Multi-Token Prediction (MTP) speculative decoding.
Drives a target/draft speculative loop where the draft model is the MTP head
embedded in the same GGUF as the target. On Qwen 3.6 with n_draft: 3 this
typically yields ~2x token-generation throughput at ~75% draft acceptance.
Usage
:ok = LlamaCppEx.init()
{:ok, model} = LlamaCppEx.load_model("Qwen3.6-35B-A3B-MTP-Q4_K_M.gguf",
n_gpu_layers: 999)
{:ok, mtp} = LlamaCppEx.MTP.init(model, n_draft: 3, n_ctx: 8192)
mtp
|> LlamaCppEx.MTP.stream("Write a haiku about the sea:", max_tokens: 200)

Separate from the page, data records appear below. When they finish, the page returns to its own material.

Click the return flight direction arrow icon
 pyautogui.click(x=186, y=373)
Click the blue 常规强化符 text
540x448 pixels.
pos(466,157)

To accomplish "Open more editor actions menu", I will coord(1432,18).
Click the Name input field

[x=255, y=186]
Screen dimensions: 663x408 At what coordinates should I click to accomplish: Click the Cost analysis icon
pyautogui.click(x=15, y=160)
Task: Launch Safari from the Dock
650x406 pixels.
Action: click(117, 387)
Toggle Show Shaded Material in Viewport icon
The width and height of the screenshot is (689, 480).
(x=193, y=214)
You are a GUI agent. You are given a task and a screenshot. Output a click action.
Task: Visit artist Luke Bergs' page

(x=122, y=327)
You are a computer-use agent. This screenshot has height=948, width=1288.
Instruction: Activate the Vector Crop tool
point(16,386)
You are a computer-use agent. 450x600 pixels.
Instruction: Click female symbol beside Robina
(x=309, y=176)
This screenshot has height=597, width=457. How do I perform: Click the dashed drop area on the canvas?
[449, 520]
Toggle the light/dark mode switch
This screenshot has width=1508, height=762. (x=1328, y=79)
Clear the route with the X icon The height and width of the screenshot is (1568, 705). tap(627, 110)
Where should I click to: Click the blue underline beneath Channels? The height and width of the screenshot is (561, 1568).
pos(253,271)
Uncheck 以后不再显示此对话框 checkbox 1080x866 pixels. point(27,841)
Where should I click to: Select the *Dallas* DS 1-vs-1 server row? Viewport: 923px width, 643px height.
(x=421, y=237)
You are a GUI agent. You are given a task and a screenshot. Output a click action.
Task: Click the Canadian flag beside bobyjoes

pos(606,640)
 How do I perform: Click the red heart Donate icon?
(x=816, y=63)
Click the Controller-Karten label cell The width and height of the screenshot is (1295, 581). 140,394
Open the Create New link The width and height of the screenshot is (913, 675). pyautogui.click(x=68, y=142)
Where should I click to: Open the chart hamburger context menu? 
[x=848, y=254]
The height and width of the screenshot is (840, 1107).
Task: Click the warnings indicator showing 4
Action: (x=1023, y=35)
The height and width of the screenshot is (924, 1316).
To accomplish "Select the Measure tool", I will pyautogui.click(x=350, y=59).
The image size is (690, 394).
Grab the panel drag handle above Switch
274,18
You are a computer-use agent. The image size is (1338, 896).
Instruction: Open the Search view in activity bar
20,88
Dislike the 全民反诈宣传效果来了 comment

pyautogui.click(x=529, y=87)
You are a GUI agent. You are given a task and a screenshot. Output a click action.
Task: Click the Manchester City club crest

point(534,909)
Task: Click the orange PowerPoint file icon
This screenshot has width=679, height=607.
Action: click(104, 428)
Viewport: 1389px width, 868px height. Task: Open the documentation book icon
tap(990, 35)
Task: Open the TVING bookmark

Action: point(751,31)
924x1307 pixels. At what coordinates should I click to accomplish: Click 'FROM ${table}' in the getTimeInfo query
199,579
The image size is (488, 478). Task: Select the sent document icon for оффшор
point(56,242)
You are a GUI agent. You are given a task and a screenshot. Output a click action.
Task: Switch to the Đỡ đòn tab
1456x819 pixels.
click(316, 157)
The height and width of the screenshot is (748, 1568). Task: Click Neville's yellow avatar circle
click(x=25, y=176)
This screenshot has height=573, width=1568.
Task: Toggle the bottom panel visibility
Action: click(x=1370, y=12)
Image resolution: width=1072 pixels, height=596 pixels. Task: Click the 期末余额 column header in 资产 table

|> Stream.each(&IO.write/1)
|> Stream.run()
stats = LlamaCppEx.MTP.stats(mtp)
IO.puts("acceptance: #{Float.round(stats.acceptance_rate * 100, 1)}%")The model GGUF must contain MTP head layers (e.g.
ggml-org/Qwen3.6-35B-A3B-MTP-GGUF). Loading a non-MTP quant with init/2
will return {:error, _} from common_speculative_init.
Upstream currently requires n_parallel = 1 for MTP. This module reflects
that — a single MTP session decodes one sequence at a time. Reuse the same
%MTP{} value across calls to stream/3 / generate/3 to avoid rebuilding
the contexts; KV caches are cleared on each call.
Summary
Functions
Synchronously generates text. Equivalent to running stream/3 and joining
the pieces into a single binary.
Initializes an MTP speculative session: builds the target context, the MTP
draft context (ctx_type: :mtp), and the underlying common_speculative
state.
Writes upstream's own speculative stats summary to stdout (via llama.cpp logging). Useful when cross-checking acceptance rates against the upstream llama-server benchmark output.
Returns the current MTP statistics snapshot (lock-free read of atomic counters). Safe to call at any time — including from another process while a stream is in flight.
Returns a lazy stream of generated text pieces.
Like stream/3, but yields the raw event tuples emitted by the NIF
Types
@type t() :: %LlamaCppEx.MTP{ main_ctx: LlamaCppEx.Context.t(), mtp_ctx: LlamaCppEx.Context.t(), n_draft: pos_integer(), spec_ref: reference() }
Functions
Synchronously generates text. Equivalent to running stream/3 and joining
the pieces into a single binary.
Accepts the same options as stream/3.
@spec init( LlamaCppEx.Model.t(), keyword() ) :: {:ok, t()} | {:error, term()}
Initializes an MTP speculative session: builds the target context, the MTP
draft context (ctx_type: :mtp), and the underlying common_speculative
state.
Options
:n_draft- Max draft tokens generated per iteration. Defaults to3. Larger values mean fewer model forward passes but lower per-iteration acceptance; 2–4 is the sweet spot in practice.:n_ctx- Context size for both contexts. Defaults to2048.- Any
LlamaCppEx.Contextoption (e.g.:n_threads,:flash_attn,:type_k/:type_v,:offload_kqv). The same options are applied to both the target and draft contexts.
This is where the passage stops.